● What is expected: Using the records below, repeat exactly the lines from the one holding "The height and width of the screenshot is (710, 1279)." through the one holding "Screen dimensions: 690x430", both ends included, and no others.

● Source material:
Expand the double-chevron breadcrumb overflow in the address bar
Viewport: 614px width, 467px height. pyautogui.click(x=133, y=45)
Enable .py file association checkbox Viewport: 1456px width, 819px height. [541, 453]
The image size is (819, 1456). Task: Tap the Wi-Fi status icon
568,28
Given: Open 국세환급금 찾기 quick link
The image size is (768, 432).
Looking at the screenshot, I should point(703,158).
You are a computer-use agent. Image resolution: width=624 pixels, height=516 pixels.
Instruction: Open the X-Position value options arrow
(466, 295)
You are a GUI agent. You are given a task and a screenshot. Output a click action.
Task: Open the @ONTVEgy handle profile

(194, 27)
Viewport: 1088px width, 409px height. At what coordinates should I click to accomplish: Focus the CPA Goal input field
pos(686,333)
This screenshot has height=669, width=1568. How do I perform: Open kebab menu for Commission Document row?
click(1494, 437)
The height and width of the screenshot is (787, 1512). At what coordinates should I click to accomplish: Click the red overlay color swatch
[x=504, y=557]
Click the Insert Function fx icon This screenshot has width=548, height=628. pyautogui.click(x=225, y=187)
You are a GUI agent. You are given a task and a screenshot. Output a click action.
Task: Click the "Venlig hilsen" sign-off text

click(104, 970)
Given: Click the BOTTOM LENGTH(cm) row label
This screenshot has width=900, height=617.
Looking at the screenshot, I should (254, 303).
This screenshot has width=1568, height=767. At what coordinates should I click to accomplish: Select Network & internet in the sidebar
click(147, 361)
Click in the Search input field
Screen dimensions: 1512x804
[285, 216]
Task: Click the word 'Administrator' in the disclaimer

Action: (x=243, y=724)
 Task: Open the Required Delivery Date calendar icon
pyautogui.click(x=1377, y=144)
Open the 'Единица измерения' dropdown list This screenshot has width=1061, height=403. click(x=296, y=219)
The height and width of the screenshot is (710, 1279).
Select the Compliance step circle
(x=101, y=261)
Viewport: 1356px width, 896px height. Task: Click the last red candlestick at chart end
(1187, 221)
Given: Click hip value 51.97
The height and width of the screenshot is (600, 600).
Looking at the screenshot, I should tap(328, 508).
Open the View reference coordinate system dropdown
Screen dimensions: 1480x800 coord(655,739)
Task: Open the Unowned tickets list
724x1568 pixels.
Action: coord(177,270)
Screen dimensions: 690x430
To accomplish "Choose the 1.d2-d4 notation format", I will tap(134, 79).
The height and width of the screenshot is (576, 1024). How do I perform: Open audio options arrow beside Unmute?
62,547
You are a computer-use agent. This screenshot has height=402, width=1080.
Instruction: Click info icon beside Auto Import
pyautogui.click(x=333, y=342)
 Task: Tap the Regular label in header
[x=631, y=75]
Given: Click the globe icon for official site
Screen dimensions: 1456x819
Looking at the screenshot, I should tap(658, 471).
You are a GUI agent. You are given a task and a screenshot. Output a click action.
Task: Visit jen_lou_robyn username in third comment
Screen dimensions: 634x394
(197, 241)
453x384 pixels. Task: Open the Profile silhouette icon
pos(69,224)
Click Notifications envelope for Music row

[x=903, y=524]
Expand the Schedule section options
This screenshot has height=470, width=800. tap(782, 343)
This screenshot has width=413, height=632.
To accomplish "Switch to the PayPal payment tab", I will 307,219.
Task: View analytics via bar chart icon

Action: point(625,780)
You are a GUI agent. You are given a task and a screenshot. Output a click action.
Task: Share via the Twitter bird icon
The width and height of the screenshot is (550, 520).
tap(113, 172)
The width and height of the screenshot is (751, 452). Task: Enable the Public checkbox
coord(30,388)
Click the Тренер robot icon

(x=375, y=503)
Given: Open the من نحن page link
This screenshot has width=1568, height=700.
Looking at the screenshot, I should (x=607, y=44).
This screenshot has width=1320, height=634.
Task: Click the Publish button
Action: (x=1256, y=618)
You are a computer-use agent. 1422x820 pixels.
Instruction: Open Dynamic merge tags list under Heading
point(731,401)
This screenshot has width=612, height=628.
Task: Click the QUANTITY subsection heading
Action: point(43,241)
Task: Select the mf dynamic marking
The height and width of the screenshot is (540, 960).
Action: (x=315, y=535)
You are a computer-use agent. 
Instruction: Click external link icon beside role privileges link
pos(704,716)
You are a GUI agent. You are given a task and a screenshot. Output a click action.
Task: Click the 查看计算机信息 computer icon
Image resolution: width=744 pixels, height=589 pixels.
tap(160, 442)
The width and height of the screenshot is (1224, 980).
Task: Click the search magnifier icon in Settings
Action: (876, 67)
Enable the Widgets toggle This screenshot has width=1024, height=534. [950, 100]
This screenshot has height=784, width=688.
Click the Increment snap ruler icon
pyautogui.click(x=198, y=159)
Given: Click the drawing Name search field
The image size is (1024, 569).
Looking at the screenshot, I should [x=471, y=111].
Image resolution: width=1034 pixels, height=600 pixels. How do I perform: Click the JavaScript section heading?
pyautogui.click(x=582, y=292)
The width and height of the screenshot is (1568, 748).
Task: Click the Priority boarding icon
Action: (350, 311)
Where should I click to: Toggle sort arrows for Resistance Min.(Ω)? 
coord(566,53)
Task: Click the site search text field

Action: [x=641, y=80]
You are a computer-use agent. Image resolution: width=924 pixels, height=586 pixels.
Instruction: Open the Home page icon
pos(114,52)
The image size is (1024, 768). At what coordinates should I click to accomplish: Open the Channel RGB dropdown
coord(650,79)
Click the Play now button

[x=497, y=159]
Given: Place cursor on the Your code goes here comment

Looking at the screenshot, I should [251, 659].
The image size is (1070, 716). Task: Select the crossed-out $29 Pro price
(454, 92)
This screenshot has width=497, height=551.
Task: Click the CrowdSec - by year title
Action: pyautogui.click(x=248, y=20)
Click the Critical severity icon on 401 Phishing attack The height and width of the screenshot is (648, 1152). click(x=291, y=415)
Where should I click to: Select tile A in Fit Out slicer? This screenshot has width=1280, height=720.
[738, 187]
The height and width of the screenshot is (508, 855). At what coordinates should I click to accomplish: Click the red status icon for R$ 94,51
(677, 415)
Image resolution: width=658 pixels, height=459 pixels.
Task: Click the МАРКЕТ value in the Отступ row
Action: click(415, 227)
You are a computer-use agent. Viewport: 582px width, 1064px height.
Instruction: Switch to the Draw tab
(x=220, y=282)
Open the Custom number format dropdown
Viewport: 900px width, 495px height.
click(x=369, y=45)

● Written solution:
The height and width of the screenshot is (710, 1279).
Select the Compliance step circle
(x=101, y=261)
Viewport: 1356px width, 896px height. Task: Click the last red candlestick at chart end
(1187, 221)
Given: Click hip value 51.97
The height and width of the screenshot is (600, 600).
Looking at the screenshot, I should tap(328, 508).
Open the View reference coordinate system dropdown
Screen dimensions: 1480x800 coord(655,739)
Task: Open the Unowned tickets list
724x1568 pixels.
Action: coord(177,270)
Screen dimensions: 690x430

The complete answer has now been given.